* Material provided:
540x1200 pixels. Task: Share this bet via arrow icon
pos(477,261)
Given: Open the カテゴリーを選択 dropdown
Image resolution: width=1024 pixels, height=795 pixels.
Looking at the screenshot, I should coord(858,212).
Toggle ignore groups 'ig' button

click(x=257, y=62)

* What the task requires: Reproduce the whole listing so that each line matches the original exactly.

* Output of the task:
540x1200 pixels. Task: Share this bet via arrow icon
pos(477,261)
Given: Open the カテゴリーを選択 dropdown
Image resolution: width=1024 pixels, height=795 pixels.
Looking at the screenshot, I should coord(858,212).
Toggle ignore groups 'ig' button

click(x=257, y=62)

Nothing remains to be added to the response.